ETL Meets AI: dbt, Airflow and Databricks all Deepen the AI Integrations

Biweekly Data & Analytics Digest: Cliffside Chronicle

dbt’s Handy Weighs in on How AI is Disrupting Data Engineering

Tristan Handy’s article explores how AI is reshaping data engineering by automating mundane tasks, cutting down on manual coding, and freeing data professionals to focus on higher-value work. He suggests that as AI-driven tools mature, data engineers will spend less time wrangling pipelines and more time on strategic initiatives that produce real business impact.

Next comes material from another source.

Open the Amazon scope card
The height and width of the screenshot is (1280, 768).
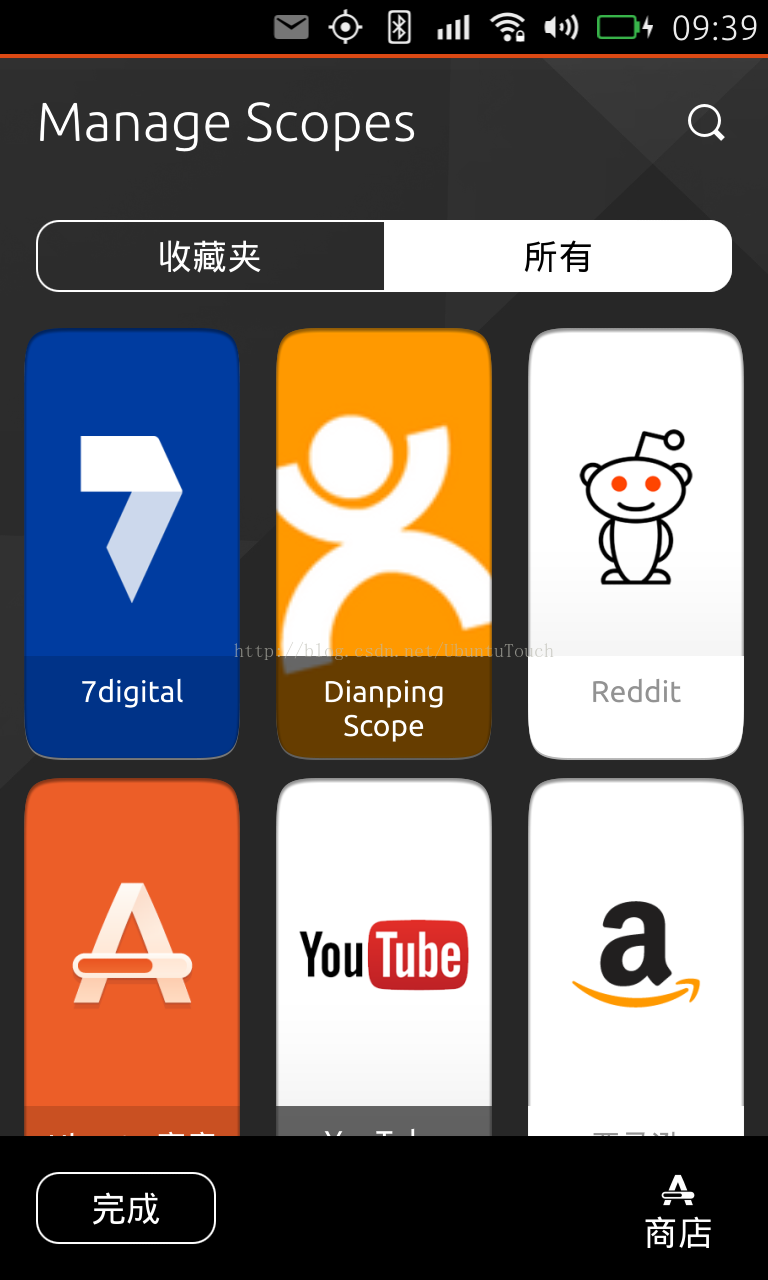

One of the key takeaways is that AI can help lower the barrier for individuals with fewer technical skills. Rather than needing a deep background in SQL or Python, teams can leverage AI-assisted solutions to transform raw data, generate insights, and move faster on projects. This shift places more emphasis on collaboration and domain expertise. If AI handles the technical heavy lifting, skilled data experts become even more essential for strategic direction and data governance.

Handy also warns that AI tools are only as good as the data and systems around them. We need to ensure our existing data pipelines, governance, and models remain robust. By pairing human oversight with AI’s productivity gains, we can get the best of both worlds: efficiency and reliability.

Apache Airflow adoption soars, per Astronomer’s 2025 report

Astronomer (the firm behind Airflow’s managed platform) released the State of Airflow 2025 report, highlighting the surging growth and critical role of the popular orchestration tool. Monthly Airflow downloads ballooned from ~888,000 in late 2020 to over 31 million in November 2024, and the number of organizations running Airflow tripled to 77,000+ in that same period.

Over 90% of surveyed data teams now consider Airflow mission-critical, and the report notes Airflow’s use has expanded beyond ETL into powering machine learning and AI workflows in production, cementing its status as foundational infrastructure in modern data stacks.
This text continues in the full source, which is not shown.